> [The task] Please retype the rows below from the line with "What do you see at coordinates (203, 79)" to the line with "I want to click on security", both included, character for character.

----------------------------------------

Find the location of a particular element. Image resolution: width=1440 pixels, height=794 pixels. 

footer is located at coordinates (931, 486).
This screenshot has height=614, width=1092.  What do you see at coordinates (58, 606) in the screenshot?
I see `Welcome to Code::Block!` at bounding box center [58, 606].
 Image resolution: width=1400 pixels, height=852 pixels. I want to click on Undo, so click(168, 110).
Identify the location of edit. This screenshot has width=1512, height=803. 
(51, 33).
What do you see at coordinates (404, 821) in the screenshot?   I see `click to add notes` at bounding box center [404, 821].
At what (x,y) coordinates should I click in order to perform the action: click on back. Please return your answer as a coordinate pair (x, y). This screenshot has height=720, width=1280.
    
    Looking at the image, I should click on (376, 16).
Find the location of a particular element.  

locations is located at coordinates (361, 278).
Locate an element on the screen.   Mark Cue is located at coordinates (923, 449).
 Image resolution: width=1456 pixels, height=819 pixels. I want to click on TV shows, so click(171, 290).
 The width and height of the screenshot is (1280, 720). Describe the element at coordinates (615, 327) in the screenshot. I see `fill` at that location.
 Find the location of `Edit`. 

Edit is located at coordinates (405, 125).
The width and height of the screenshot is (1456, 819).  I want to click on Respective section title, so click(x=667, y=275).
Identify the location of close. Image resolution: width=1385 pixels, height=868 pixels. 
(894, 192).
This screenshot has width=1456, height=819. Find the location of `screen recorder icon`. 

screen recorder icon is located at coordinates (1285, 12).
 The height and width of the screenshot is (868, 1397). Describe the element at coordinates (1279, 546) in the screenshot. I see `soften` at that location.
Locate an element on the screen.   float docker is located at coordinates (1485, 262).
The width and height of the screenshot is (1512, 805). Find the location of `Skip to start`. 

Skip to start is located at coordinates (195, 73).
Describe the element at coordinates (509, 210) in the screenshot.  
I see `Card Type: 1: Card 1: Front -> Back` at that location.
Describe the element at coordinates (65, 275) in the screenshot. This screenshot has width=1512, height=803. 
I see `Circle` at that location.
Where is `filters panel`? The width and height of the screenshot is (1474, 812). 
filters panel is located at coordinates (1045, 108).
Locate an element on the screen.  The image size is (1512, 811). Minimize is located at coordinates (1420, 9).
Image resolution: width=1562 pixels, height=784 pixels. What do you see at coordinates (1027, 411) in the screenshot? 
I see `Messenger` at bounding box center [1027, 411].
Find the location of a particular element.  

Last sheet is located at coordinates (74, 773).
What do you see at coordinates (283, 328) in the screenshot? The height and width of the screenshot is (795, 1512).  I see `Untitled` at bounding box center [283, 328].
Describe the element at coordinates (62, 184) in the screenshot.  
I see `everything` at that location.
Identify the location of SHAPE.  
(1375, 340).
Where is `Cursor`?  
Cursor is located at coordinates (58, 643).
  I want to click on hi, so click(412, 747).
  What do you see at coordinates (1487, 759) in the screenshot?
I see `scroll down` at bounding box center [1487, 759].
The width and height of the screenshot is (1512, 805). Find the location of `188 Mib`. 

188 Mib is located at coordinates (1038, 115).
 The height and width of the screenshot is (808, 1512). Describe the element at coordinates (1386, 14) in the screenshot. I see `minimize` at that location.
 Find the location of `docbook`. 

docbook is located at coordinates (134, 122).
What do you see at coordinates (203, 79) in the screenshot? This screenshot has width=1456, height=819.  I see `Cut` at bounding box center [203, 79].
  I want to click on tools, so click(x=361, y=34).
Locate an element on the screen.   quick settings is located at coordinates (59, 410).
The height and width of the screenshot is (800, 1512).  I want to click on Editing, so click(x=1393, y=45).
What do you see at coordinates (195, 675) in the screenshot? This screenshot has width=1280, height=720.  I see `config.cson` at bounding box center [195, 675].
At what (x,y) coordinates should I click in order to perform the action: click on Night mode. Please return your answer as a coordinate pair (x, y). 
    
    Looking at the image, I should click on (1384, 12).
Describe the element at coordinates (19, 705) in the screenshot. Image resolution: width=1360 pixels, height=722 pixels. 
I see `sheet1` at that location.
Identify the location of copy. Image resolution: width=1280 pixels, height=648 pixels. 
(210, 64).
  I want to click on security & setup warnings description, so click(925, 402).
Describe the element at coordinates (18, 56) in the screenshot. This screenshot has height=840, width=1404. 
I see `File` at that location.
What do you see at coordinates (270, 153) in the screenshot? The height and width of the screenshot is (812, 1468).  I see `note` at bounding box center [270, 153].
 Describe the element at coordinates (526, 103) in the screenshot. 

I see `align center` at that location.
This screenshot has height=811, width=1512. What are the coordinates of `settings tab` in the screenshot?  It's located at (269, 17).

----------------------------------------

> [Output of the exercise]
What do you see at coordinates (203, 79) in the screenshot? This screenshot has width=1456, height=819.  I see `Cut` at bounding box center [203, 79].
  I want to click on tools, so click(x=361, y=34).
Locate an element on the screen.   quick settings is located at coordinates (59, 410).
The height and width of the screenshot is (800, 1512).  I want to click on Editing, so click(x=1393, y=45).
What do you see at coordinates (195, 675) in the screenshot? This screenshot has width=1280, height=720.  I see `config.cson` at bounding box center [195, 675].
At what (x,y) coordinates should I click in order to perform the action: click on Night mode. Please return your answer as a coordinate pair (x, y). 
    
    Looking at the image, I should click on (1384, 12).
Describe the element at coordinates (19, 705) in the screenshot. Image resolution: width=1360 pixels, height=722 pixels. 
I see `sheet1` at that location.
Identify the location of copy. Image resolution: width=1280 pixels, height=648 pixels. 
(210, 64).
  I want to click on security & setup warnings description, so click(925, 402).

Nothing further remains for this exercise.